Он встает и опускает крышку, чтобы спустить воду. Гиперзвуковой хлопок унитаза заставляет вспомнить довоенные кофемашины в манхэттенских кафе, огромные, итальянские, с хромированными ручками, громкие, как итальянские мотороллеры «веспа». Почти ничто не напоминает ему о смерти – звук унитазного бачка на огромной высоте так уж точно. Это одно из ироничных последствий того, что перешагиваешь на девятый десяток: Марти убежден, что будет жить вечно, только все с меньшим числом нормально функционирующих органов. Приходится напоминать себе, что его время на исходе и пора бы немного посерьезнеть. Он подозревает, что в предсмертном монологе будет говорить о налогах на собственность и о трансцендентном рыбном сэндвиче с домашним майонезом, которые ел когда-то в Фар-Рокуэе. В зеркало Марти старается не смотреть – там отражается какой-то неприятный, нанятый на день характерный актер. Он тщательно оглядывает бежевую рубашку и теплую ветровку, которую не снимал уже двенадцать часов. «Куантэс эйруэй» поддерживает в салоне первого класса такую температуру, будто перебрасывает через Тихий океан партию стейков. Нила говорит, он одевается, как егерь, Марти считает, что скорее как военный журналист или орнитолог-любитель. Жилет с тысячей карманов где-то в ручной клади. Когда количество карманов стало вопросом моральных принципов? Марти хочется, чтобы в этом жилете, застегнутом на все молнии, его и похоронили. Последнее боевое задание.
Когда он вновь устраивается в кресле, стюард в крахмальном фартуке подливает ему красного вина и приносит еще одеяло, потому что старым и немощным чем больше одеял, тем лучше. При этом он что-то тихо говорит, но у Марти сломался слуховой аппарат, и вся австралийская доброжелательность стюарда воспринимается как волны слабого жужжания. Марти кивает, улыбается, кладет руку на завернутую картину.
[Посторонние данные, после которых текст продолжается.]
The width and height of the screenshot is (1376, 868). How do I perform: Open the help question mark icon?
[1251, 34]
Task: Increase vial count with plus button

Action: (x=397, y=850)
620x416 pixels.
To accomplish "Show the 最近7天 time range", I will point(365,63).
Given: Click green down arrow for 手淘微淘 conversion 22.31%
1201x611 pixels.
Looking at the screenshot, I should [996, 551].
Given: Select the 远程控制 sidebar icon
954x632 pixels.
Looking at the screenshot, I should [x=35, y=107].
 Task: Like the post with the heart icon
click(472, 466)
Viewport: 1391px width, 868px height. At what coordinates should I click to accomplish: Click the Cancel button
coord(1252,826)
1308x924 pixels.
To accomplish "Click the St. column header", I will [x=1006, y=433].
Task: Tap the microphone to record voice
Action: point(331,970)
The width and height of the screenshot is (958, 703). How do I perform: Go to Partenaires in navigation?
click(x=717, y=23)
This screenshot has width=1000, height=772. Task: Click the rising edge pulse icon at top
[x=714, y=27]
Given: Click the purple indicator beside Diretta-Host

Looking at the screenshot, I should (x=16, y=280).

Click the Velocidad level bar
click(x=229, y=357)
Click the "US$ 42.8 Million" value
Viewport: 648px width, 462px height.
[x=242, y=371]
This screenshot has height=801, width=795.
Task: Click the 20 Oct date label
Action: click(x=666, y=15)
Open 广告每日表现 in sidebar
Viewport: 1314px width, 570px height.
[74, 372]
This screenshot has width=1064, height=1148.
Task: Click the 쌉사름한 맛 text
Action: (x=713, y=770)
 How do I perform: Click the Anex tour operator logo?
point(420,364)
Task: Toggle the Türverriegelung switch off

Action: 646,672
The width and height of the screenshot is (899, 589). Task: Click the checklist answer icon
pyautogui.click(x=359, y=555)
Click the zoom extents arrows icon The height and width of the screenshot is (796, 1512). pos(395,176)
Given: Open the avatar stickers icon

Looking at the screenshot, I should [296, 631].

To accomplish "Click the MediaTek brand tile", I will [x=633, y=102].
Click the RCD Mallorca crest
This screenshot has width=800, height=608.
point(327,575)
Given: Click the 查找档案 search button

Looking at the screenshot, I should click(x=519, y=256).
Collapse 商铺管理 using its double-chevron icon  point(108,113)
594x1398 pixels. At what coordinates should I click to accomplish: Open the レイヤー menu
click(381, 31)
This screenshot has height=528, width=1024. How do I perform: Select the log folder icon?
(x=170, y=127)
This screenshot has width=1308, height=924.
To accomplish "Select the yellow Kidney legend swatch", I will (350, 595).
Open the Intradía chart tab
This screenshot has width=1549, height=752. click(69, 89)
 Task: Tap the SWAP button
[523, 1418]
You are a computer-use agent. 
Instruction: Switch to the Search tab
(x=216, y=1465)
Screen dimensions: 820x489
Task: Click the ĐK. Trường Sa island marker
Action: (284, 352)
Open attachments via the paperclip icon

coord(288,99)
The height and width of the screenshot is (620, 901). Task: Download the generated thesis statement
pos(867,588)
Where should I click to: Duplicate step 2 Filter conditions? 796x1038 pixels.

Где, как не на высоте тридцать пять тысяч футов, можно пить в блаженном пренебрежении к часовым поясам и линиям смены дат? Может быть, сейчас над Фиджи четыре утра, но бокал шираза все равно самое то. Возможно, он произносит это вслух и самоуничижительно, потому что стюард ухмыляется ему, прежде чем двинуться дальше по проходу. Свет притушили, за иллюминаторами чернота, на горизонте различается тончайшая трещина рассвета. Темнота на большой высоте и тишина в середине перелета всегда наводят его на мысль об океанских глубинах. Ощущение, будто ты на подводной лодке и ползешь вдоль дна, а не задеваешь край стратосферы. Черный купол испещрен булавочными уколами звезд, но Марти всегда воображает, будто смотрит на поверхность, видит звезды сквозь слой воды или льда.
Завтрак подают в два по Сиднею. Марти любит эти подносы с маленькими отделениями, в каждом из которых прячется сюрприз. Коробочки не то что миниатюрные, просто уменьшены на треть. Он съедает все, включая фрукт и йогурт. Чувство вкуса у него атрофировалось, но есть своего рода мышечная память, эхо прежних трапез. Солнце теперь бьет в иллюминаторы, почти все шторки опущены. Марти оставляет свою чуть приоткрытой и читает «Таймс» в полоске белого света. Летишь через половину земного шара со своей городской газетой. Чудо, да и только. Надо будет попросить официанта помочь с заполнением таможенного формуляра, поскольку от любого рода формуляров у него подскакивает давление. Его дерганые печатные буквы не влезают в отведенные для них квадратики. Марти чувствует, что щиколотки отекли, и роется в кармане кресла в поисках ибупрофена, потом забывает, что искал, натыкается на маршрутную квитанцию и решает, что хотел посмотреть название гостиницы. Быть может, он последний человек на планете, который пользуется услугами агента бюро путешествий. Это женщина, которую он никогда не видел лично, работавшая прежде в юридической фирме. Она – голос в телефонной трубке, женщина, погруженная в схемы расположения самолетных кресел и заграничный общественный транспорт. Несколько раз она пыталась ему растолковать, что билеты теперь безбумажные, но Марти хотел получить что-нибудь черным по белому. «Безбумажный билет – оксюморон», – сказал он в трубку.